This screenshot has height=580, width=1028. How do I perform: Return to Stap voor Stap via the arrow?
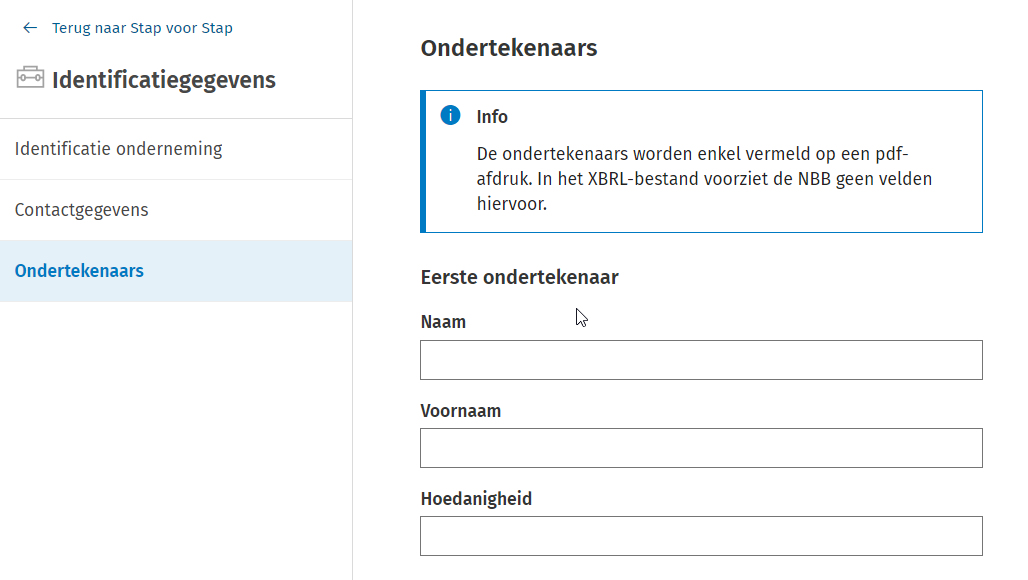tap(30, 27)
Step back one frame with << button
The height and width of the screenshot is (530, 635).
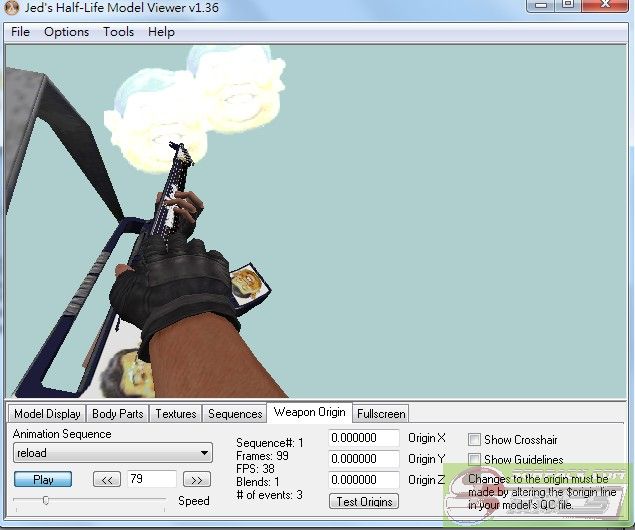coord(106,480)
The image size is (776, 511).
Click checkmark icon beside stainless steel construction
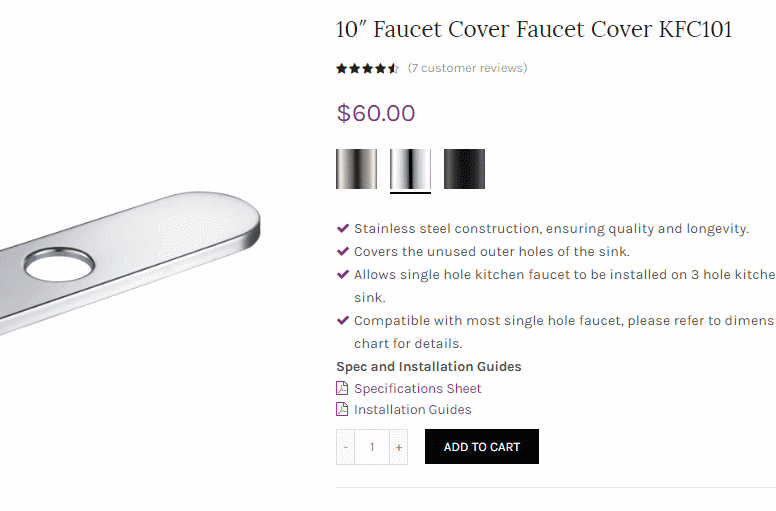point(343,228)
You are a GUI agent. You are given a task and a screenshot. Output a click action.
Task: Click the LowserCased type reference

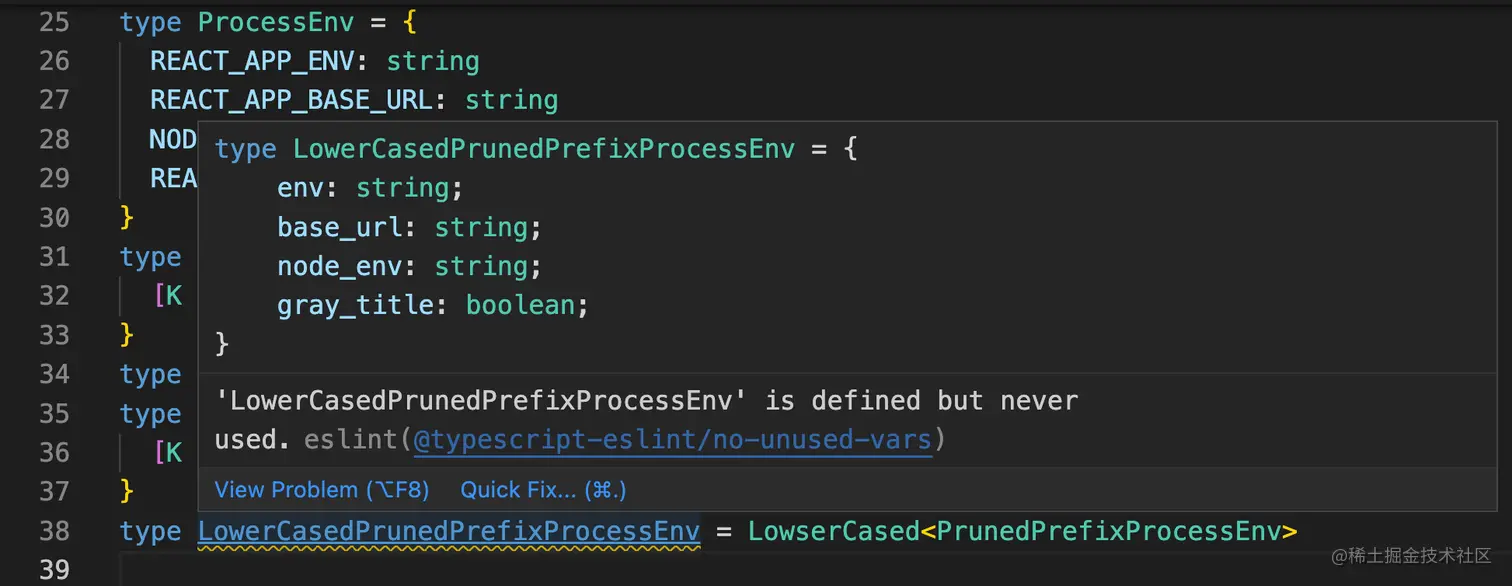[833, 531]
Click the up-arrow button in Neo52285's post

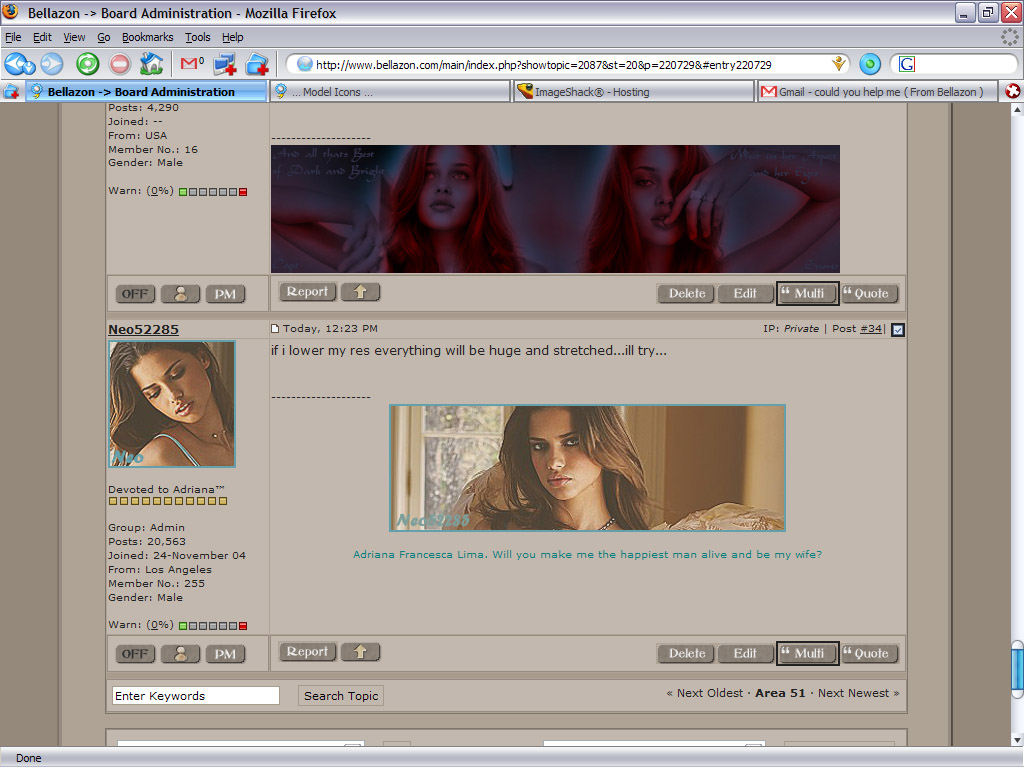360,652
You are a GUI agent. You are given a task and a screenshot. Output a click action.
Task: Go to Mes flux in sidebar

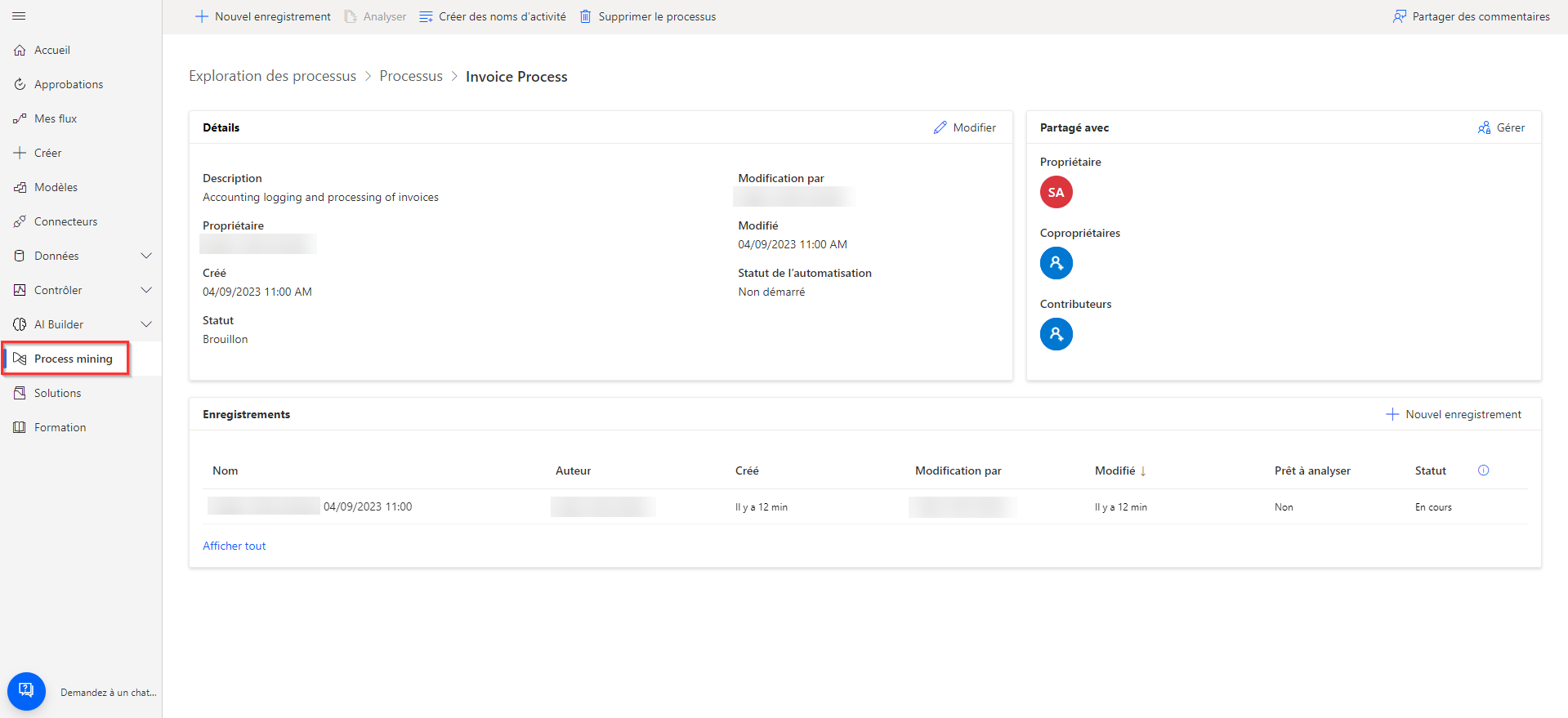point(56,118)
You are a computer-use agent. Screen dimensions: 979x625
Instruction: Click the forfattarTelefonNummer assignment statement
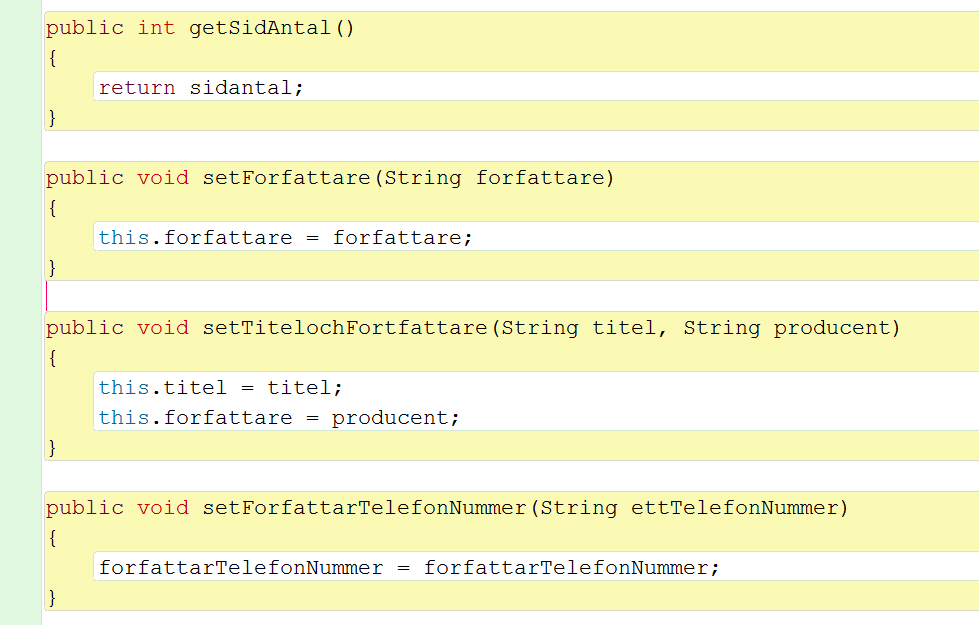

■ TASK TO CARRY OUT
Repeat the material from the line with "Step back one frame with << button" up to and including the line with "point(343,228)", requests included, and give only those lines. Multiply each coordinate in the answers by 0.3 and round to whole numbers, with halves rounded up, and leave the pictures out.

■ OUTPUT OF THE EXERCISE
Step back one frame with << button
The height and width of the screenshot is (530, 635).
coord(32,144)
The image size is (776, 511).
Click checkmark icon beside stainless steel construction
point(103,68)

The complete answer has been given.